Operação revela que criminosos instalaram-se em residência vizinha para mapear trajeto e hábitos de integrante do Ministério Público

Gabriela Thier Publicado em 24/10/2025, às 18h24
Uma investigação da Polícia Civildo Estado de São Paulo desmantelou um plano da organização criminosa Primeiro Comando da Capital (PCC) que incluiu a locação de uma residência a menos de um quilômetro da casa de um promotor de Justiça, com o objetivo explícito de vigiar sua rotina diária e mapear sua movimentação.
Segundo os dados da operação, o imóvel foi utilizado como base de monitoramento da autoridade e de outros alvos potenciais, entre eles o diretor de presídios da região-oeste paulista, ambos já figurando como ameaças pela facção.
De acordo com o boletim da polícia, o grupo funcionava por meio de células especializadas e dividia tarefas entre os integrantes — uns ficavam responsáveis pela observação de rotas, outros pelo registro de imagens e movimentações, e mais um pelo contato com a hierarquia do crime. Os investigadores relatam que já havia levantamento de trajeto casa-trabalho, campanas em motos e filmagens que configuravam “fase preparatória” para um crime de maior gravidade.
Como o esquema foi descoberto
A operação cumpriu 25 mandados de busca e apreensão em municípios da região de Presidente Prudente, Álvares Machado, Martinópolis, Pirapozinho, Presidente Venceslau, Presidente Bernardes e Santo Anastácio, resultando em prisões e apreensões de veículos, celulares, computadores, pendrives e documentos.
Durante as buscas, foi identificada a casa alugada próxima à residência do promotor, o que reforçou a gravidade da ação da facção: não se tratava apenas de uma retaliação eventual, mas de um planejamento sofisticado, com vistas à intimidação ou execução.
Implicações para autoridades e segurança institucional
A descoberta desse esquema levanta questionamentos sobre o nível de penetração do crime organizado em estratégias de intimidação de agentes públicos. Para o Ministério Público e outros órgãos de segurança, o caso ressalta a necessidade de reforço na proteção de promotores e diretores de sistema prisional que lidam com membros ou ações da facção.

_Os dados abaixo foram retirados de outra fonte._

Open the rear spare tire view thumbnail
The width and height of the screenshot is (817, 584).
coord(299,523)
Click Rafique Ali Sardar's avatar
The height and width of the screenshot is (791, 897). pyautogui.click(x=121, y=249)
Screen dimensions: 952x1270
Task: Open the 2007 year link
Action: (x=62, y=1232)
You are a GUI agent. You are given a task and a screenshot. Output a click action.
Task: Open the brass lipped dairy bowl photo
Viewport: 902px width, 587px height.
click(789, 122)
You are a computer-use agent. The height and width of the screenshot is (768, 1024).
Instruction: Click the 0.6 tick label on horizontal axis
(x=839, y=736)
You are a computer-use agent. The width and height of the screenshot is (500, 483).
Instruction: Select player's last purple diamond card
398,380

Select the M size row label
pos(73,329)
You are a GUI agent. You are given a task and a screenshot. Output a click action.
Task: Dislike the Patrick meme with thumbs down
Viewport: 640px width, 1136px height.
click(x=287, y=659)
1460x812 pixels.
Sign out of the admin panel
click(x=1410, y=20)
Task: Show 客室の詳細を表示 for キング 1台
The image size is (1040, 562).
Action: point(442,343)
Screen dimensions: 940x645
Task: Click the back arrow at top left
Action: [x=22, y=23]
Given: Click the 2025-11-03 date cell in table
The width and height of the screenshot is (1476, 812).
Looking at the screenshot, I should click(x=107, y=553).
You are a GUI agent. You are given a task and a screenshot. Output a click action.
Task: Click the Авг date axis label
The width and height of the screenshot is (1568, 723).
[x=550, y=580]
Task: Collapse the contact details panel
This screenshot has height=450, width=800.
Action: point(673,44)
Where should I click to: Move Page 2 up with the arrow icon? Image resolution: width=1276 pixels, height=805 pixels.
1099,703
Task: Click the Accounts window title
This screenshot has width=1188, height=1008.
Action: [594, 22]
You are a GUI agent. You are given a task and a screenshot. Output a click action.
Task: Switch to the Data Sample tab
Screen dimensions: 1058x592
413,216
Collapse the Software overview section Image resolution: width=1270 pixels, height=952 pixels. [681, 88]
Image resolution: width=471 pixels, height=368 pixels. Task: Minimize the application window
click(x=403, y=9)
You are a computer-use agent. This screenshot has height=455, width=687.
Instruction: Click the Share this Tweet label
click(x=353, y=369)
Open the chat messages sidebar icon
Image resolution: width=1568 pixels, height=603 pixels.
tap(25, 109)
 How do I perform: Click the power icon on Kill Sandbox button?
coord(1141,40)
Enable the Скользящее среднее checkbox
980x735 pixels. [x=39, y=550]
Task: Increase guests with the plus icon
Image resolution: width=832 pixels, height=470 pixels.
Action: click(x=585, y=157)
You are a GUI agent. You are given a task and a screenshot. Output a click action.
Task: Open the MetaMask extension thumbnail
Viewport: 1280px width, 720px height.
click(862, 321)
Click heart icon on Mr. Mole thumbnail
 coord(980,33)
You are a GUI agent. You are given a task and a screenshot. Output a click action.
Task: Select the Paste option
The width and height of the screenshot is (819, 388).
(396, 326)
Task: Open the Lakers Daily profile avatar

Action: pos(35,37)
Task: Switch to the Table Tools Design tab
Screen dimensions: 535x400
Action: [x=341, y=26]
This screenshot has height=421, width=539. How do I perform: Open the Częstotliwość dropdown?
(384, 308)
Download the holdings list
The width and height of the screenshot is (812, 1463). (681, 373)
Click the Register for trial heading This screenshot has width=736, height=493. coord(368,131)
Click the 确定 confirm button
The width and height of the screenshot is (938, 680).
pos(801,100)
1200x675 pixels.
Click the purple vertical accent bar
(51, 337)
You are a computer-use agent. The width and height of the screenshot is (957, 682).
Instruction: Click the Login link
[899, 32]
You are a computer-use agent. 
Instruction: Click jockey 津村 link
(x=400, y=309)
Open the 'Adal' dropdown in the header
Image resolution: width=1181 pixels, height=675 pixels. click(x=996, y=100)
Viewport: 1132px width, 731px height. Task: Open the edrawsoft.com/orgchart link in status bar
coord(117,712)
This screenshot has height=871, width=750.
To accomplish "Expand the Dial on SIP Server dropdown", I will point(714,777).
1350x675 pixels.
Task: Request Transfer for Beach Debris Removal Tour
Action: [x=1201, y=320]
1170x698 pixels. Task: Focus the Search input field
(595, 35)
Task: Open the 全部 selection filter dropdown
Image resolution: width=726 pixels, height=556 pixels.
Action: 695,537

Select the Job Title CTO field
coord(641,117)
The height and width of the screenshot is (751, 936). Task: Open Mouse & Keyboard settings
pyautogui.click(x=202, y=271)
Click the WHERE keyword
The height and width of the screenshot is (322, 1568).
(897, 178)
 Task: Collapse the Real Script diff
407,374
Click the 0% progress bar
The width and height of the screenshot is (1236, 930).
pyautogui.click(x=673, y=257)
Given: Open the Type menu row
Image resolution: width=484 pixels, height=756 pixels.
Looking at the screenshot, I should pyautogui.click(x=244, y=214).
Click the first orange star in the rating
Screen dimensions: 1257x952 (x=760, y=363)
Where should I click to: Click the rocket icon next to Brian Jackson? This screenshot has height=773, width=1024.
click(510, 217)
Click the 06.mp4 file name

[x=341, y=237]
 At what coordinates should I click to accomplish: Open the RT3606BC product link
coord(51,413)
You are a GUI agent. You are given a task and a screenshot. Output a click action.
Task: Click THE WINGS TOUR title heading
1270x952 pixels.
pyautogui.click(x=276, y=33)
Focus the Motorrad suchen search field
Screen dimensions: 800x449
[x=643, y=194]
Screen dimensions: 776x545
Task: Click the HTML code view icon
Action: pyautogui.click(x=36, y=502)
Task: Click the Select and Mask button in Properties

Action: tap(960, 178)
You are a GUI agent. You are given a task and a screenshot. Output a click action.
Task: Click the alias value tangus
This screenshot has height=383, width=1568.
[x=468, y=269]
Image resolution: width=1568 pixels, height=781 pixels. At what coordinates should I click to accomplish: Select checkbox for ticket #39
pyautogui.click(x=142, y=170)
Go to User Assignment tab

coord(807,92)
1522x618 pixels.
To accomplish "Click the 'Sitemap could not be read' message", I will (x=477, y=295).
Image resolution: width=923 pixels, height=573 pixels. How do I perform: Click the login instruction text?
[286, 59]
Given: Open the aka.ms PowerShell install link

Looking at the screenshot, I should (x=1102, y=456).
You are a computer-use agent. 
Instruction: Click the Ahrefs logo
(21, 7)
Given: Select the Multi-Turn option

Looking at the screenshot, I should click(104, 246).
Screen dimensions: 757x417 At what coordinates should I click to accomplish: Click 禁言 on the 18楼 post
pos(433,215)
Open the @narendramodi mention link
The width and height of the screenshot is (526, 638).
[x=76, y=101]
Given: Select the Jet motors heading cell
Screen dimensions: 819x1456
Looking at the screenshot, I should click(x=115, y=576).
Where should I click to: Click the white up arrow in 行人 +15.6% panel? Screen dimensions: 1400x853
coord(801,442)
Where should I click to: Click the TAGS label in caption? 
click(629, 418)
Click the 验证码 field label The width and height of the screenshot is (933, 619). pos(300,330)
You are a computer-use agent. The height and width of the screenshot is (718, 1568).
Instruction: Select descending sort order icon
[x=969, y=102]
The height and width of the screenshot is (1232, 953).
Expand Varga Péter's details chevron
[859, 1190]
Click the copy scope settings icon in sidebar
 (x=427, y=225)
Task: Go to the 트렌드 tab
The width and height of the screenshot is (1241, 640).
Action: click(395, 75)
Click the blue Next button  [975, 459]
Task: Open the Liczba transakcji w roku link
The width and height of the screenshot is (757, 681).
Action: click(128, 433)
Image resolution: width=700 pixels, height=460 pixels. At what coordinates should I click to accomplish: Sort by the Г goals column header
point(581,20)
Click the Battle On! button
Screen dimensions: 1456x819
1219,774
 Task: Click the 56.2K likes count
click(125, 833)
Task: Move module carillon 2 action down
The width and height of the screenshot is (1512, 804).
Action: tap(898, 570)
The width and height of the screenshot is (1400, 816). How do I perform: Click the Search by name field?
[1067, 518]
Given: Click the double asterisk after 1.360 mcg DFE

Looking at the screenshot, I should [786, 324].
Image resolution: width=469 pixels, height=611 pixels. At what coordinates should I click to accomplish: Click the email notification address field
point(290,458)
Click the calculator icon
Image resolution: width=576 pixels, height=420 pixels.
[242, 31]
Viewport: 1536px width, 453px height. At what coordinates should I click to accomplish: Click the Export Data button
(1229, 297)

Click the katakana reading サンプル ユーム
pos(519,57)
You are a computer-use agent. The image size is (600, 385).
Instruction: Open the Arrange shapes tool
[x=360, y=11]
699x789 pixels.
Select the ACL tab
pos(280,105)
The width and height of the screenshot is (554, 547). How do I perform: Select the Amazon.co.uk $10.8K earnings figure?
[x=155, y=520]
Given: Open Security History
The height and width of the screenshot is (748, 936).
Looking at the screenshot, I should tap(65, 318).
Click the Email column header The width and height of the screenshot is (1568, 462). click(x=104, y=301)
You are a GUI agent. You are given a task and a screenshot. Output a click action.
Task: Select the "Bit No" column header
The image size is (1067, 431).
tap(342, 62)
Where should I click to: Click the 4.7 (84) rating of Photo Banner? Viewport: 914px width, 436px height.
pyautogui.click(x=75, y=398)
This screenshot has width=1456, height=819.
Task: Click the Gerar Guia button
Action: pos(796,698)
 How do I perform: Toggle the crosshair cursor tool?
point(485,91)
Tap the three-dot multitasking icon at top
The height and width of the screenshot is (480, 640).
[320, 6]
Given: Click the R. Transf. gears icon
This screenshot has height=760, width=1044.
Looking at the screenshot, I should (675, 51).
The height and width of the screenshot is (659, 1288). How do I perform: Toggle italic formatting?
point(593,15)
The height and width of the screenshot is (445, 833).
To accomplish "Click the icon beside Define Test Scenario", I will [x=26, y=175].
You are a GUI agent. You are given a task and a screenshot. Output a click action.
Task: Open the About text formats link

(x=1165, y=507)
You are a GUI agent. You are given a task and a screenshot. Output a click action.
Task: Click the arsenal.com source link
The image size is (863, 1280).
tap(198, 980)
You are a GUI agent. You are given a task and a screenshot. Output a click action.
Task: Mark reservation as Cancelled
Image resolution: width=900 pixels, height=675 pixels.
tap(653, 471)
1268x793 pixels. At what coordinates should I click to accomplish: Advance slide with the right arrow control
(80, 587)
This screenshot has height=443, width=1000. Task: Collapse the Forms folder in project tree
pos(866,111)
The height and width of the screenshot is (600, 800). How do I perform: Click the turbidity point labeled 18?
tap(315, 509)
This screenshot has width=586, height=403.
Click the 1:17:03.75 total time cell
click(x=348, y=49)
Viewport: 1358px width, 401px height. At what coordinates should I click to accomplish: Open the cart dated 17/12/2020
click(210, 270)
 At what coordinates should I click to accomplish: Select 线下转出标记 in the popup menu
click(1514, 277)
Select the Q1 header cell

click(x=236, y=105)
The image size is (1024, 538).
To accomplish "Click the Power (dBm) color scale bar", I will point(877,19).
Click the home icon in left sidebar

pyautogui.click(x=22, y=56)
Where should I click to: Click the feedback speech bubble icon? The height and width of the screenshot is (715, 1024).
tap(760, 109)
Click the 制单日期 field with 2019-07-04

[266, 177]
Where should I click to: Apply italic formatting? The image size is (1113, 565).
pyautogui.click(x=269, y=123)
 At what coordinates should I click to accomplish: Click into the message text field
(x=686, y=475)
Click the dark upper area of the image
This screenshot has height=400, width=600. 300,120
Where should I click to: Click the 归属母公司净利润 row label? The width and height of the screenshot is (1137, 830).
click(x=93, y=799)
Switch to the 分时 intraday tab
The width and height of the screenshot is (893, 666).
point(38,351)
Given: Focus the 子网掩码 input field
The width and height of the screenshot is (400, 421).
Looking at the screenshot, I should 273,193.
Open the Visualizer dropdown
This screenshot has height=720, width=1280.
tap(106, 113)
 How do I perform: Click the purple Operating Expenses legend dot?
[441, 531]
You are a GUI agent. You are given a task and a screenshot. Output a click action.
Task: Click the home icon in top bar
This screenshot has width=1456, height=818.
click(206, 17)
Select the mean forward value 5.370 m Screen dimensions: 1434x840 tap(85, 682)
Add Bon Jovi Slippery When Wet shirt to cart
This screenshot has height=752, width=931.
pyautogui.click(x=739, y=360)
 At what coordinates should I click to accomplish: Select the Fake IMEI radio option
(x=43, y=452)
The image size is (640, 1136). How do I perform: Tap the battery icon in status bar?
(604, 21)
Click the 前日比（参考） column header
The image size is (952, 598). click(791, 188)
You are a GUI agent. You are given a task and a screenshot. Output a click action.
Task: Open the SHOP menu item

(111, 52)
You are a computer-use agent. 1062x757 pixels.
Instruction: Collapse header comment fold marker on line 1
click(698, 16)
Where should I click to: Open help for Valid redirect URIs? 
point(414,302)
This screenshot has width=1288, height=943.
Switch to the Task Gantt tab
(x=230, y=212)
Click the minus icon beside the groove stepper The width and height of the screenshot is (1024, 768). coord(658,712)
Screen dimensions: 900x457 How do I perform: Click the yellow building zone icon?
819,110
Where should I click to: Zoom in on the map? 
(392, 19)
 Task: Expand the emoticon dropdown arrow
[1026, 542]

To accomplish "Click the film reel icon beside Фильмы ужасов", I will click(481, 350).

Além disso, evidencia a crescente adaptação da facção criminosa a formatos de vigilância urbana, uso de imóveis alugados para atividades clandestinas e mapeamento de alvos de forma metódica — o que requer resposta mais ágil e integrada das forças de segurança.
O que vem a seguir
Com os detidos sob investigação, o próximo passo será a análise dos dados apreendidos (celulares, notebooks, documentos) para identificar todos os envolvidos na cadeia de comando do plano, bem como o grau de envolvimento de presos de dentro do sistema penitenciário. Também será verificado se o imóvel alugado foi usado para mais de um alvo ou se há outras residências similares sendo utilizadas com esse fim.
Por fim, a execução ou fracasso do plano dependerá de como a polícia e o judiciário atuarem nas próximas etapas — seja na apresentação de denúncias, nas medidas de proteção aos alvos ou na ação preventiva.